Our biggest effort was on Election Day 2002, when volunteers stood outside polls in the rain gathering 40,000 signatures, of which 22,000 were collected by AFSCME, the public employees’ union, statewide. This demonstrated what labor is capable of when it mobilizes its members.

We organized SOS days: Sign-up On Sundays for churches and Sign-up On Site for unions. Petitions were circulated at bingo parlors and craft shows, at meetings, religious services, in senior buildings and on street corners.

We turned in the 143,000 signatures to the Ohio Secretary of State 10 days before Christmas, 2002.



Year three: The challenge

PhRMA, representing the drug dealers, immediately filed suits in 45 county courts, seeking to invalidate our signatures. They were prepared to spend at least $16 million to defeat this effort. Their challenges were mostly technical. The main one was that where a signer signed for his or her spouse (mostly among the elderly), the entire petition should be thrown out.

Even after a number of court hearings in which thousands of our signatures were thrown out, we still had enough valid signatures.

Then, last June, a PhRMA rep suddenly contacted Bill Burga of the Ohio AFL-CIO about trying to resolve this issue. Despite our natural skepticism, the two sides met.



The victory

After six meetings, and consultations with our state steering committee, an agreement was reached. The GOP legislative leadership and the governor gave immediate support and promised quick passage without amendments. These promises were kept and the governor signed the bill into law on Dec. 18.

While we didn’t win everything, we won about 70-80 percent of what we were aiming for. A Prescription Drug Review Council comprising organized labor, consumer advocates, state legislators and representatives of pharmaceutical manufacturers will monitor the program and ensure participants are getting the best values possible.

One negative clause states that consumers who are “eligible” for coverage offered by their employer, but choose not to pay for that coverage, are not eligible for the new program.

This law is unique in three ways:

• Drug coverage is nearly universal and covers 75-80 percent of those without insurance. Most state plans are limited to seniors or the very poor.

• Drug prices will be reduced by 20-40 percent, with drug manufacturers giving rebates to the state. This is unlike programs in other states that subsidize the drug lords and their ever-increasing prices.

• The Ohio program is self-sustaining, with no need for an additional tax burden on the public.

The plan will go into effect by mid-year, 2004. That which had no chance of success has been won!

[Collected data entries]
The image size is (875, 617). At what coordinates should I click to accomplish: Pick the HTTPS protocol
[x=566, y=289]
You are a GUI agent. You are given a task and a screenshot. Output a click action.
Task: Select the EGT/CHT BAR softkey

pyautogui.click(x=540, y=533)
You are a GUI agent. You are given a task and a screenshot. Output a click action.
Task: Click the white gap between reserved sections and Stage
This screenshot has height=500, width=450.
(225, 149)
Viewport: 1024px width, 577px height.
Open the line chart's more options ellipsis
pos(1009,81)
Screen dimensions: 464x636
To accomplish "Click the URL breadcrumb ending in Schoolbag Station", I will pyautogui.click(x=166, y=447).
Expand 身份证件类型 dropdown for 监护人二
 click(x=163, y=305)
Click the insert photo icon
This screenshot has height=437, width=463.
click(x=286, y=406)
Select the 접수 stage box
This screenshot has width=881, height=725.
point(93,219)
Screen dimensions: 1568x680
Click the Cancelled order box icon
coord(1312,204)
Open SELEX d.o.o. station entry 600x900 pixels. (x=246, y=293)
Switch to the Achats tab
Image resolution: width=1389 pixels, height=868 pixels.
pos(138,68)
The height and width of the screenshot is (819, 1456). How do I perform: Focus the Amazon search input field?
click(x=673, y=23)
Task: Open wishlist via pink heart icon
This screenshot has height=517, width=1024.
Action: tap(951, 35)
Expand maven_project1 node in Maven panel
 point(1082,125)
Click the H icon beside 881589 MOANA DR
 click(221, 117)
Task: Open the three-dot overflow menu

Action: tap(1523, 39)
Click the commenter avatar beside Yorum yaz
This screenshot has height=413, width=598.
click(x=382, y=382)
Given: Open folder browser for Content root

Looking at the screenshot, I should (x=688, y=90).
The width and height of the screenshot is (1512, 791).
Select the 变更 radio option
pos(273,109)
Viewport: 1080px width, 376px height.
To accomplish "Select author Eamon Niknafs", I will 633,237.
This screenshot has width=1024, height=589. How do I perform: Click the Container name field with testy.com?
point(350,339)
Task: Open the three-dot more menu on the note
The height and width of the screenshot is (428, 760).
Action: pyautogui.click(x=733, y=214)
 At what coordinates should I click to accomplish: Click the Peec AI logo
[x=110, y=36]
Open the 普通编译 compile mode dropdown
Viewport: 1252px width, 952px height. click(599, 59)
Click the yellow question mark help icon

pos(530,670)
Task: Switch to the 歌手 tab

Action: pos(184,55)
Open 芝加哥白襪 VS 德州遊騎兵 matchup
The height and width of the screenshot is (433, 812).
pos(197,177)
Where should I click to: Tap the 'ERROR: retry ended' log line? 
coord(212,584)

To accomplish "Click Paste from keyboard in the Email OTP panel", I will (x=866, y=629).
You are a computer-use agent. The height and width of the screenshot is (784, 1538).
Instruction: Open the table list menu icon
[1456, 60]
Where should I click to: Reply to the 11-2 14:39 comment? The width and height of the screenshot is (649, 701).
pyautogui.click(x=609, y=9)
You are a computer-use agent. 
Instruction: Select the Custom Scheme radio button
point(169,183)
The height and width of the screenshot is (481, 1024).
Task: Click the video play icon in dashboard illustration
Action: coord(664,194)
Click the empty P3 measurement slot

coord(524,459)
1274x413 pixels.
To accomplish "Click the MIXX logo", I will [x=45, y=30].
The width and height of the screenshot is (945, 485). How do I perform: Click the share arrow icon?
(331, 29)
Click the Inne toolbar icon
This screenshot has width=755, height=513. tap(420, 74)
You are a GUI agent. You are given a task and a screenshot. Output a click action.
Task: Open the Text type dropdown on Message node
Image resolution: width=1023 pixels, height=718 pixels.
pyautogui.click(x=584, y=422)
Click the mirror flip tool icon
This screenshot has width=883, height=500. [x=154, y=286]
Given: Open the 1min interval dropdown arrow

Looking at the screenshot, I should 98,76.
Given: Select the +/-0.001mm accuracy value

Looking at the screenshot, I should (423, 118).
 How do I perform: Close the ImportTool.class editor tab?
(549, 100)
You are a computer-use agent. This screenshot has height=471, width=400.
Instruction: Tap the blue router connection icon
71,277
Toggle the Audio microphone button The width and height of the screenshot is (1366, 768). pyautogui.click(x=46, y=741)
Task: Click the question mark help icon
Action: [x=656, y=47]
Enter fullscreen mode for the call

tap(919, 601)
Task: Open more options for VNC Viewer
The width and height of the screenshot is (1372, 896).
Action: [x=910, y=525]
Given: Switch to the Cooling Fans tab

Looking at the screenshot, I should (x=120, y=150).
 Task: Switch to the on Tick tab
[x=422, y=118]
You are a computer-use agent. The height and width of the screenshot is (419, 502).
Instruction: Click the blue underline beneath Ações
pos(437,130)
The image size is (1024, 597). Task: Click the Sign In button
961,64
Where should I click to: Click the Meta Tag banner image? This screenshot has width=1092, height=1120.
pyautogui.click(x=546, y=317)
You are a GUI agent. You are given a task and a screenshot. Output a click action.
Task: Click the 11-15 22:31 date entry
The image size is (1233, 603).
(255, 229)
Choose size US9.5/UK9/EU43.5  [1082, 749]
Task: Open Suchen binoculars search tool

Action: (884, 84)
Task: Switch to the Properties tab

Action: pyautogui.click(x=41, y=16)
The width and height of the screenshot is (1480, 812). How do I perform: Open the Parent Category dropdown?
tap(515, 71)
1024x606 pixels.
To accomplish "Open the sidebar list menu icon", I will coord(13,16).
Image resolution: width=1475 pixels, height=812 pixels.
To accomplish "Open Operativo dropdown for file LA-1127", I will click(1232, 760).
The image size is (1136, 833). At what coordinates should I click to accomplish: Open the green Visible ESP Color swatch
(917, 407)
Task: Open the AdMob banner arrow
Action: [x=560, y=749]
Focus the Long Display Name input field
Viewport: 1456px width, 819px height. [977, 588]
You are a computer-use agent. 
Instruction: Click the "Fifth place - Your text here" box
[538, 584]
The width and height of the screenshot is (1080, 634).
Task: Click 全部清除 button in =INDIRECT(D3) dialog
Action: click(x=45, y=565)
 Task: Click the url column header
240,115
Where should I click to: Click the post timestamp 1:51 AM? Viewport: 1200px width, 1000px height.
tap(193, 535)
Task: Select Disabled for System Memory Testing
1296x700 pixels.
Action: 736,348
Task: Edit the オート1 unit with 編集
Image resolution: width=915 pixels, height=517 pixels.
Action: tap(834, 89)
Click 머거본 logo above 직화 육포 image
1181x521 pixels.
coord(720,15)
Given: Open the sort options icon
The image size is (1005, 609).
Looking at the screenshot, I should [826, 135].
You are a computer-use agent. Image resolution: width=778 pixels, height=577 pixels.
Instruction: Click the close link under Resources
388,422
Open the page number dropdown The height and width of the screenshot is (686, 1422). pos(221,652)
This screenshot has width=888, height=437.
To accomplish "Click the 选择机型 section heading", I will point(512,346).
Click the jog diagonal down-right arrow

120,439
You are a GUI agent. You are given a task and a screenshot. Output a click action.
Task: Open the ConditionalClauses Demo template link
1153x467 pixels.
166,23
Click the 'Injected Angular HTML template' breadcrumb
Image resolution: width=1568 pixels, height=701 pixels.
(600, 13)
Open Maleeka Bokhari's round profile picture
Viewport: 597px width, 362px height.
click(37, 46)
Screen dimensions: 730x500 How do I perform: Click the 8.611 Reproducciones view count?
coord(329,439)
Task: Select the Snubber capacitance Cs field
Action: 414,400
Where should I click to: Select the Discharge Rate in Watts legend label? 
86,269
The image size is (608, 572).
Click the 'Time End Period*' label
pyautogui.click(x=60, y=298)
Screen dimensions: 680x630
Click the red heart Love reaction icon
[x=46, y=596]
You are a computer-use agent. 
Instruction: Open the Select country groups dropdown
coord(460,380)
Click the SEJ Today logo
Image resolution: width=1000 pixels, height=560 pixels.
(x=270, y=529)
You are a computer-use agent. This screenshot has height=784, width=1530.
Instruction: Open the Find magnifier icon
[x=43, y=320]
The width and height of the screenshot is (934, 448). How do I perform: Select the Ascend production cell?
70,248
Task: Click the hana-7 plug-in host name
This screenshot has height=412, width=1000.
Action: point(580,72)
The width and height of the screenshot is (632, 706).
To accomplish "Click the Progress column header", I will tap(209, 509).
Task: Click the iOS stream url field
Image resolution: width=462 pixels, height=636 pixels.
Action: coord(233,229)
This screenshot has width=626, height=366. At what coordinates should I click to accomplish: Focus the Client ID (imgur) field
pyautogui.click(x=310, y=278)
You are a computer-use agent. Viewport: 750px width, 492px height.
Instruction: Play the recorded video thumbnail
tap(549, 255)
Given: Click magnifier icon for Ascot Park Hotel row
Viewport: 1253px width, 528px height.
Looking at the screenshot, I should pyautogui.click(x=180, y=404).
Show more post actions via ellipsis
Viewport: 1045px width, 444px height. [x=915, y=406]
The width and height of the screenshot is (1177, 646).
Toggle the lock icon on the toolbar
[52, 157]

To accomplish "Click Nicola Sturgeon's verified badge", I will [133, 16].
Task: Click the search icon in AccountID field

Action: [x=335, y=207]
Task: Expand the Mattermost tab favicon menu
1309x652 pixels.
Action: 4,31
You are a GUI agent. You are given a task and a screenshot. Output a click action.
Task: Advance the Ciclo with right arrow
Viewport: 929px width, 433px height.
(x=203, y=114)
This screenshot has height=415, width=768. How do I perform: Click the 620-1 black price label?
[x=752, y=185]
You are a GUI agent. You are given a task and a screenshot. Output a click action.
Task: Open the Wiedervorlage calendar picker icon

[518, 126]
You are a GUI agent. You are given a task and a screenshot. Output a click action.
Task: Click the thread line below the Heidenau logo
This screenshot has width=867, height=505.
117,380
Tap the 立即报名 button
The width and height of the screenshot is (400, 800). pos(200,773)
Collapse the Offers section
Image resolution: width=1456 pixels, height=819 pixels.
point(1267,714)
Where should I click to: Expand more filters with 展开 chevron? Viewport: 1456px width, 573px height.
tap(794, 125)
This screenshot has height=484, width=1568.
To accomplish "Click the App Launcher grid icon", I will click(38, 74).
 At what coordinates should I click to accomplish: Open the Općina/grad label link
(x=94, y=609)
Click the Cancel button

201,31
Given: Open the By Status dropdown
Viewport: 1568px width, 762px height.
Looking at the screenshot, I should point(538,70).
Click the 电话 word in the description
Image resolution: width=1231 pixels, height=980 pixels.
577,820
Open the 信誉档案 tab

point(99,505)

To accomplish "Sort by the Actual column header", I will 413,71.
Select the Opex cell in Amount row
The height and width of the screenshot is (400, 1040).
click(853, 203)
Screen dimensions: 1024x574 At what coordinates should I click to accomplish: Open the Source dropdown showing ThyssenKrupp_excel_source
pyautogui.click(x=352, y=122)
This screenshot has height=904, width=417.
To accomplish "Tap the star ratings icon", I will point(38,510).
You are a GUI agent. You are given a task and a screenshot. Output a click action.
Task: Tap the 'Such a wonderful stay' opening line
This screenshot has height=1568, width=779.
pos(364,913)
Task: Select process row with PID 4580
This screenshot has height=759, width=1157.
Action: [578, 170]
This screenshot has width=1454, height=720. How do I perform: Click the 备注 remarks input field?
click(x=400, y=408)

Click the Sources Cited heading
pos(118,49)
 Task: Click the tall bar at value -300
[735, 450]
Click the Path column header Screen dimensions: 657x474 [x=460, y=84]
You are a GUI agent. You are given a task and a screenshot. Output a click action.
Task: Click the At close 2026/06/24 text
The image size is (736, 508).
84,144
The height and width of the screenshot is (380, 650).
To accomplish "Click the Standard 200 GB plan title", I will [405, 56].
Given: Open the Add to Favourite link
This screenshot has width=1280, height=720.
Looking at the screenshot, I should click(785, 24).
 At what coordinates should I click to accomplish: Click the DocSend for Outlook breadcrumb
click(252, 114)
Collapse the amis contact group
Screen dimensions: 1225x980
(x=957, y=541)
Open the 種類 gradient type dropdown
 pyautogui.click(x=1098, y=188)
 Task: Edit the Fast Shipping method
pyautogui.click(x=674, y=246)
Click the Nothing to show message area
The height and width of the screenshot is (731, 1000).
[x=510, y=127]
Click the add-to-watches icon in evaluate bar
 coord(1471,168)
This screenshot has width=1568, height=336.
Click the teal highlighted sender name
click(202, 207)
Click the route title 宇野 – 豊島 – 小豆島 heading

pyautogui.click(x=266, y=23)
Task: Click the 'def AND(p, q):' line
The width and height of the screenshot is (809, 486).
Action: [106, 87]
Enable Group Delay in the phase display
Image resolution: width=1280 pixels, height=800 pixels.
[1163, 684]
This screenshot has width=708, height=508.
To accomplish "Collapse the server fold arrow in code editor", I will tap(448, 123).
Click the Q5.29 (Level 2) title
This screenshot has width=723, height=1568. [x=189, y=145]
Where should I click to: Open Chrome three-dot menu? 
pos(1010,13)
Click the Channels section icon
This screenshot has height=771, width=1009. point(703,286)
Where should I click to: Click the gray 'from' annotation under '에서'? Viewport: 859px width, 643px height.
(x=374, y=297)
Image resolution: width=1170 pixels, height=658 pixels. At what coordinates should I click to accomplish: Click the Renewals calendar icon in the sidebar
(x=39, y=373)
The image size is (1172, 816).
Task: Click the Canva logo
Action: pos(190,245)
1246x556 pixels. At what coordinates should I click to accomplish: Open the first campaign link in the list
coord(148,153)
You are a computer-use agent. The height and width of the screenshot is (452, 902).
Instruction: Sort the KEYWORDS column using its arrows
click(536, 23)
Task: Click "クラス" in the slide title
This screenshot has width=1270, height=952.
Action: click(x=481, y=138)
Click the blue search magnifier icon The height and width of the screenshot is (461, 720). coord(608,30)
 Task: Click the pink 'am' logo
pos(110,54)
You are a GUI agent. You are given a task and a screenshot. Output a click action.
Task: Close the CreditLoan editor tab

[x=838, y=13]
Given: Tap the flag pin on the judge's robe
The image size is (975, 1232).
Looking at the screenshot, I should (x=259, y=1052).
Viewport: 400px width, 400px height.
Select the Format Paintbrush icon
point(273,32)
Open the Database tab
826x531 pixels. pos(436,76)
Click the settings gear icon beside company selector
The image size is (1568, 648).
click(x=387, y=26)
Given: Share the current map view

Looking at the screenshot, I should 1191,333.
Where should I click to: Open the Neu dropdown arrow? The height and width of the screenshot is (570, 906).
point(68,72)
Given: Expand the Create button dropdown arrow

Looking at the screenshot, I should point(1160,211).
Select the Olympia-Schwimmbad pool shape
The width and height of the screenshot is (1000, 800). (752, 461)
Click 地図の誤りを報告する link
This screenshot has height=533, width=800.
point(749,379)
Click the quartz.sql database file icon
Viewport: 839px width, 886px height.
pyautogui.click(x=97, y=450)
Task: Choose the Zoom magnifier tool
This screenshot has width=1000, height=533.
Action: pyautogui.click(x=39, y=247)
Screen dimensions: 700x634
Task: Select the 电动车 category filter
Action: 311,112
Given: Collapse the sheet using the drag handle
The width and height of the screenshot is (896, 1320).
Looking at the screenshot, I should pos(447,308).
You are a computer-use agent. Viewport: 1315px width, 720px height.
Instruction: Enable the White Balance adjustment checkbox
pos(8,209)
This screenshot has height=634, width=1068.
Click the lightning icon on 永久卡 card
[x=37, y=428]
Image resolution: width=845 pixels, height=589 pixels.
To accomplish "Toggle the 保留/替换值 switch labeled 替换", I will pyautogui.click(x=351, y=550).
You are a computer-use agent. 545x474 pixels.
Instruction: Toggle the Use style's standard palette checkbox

## Task
From the article on the Ohio prescription drug campaign, extract the passage starting at "We organized SOS" up to and including "be thrown out.", word for word.

## Solution to the problem
We organized SOS days: Sign-up On Sundays for churches and Sign-up On Site for unions. Petitions were circulated at bingo parlors and craft shows, at meetings, religious services, in senior buildings and on street corners.

We turned in the 143,000 signatures to the Ohio Secretary of State 10 days before Christmas, 2002.



Year three: The challenge

PhRMA, representing the drug dealers, immediately filed suits in 45 county courts, seeking to invalidate our signatures. They were prepared to spend at least $16 million to defeat this effort. Their challenges were mostly technical. The main one was that where a signer signed for his or her spouse (mostly among the elderly), the entire petition should be thrown out.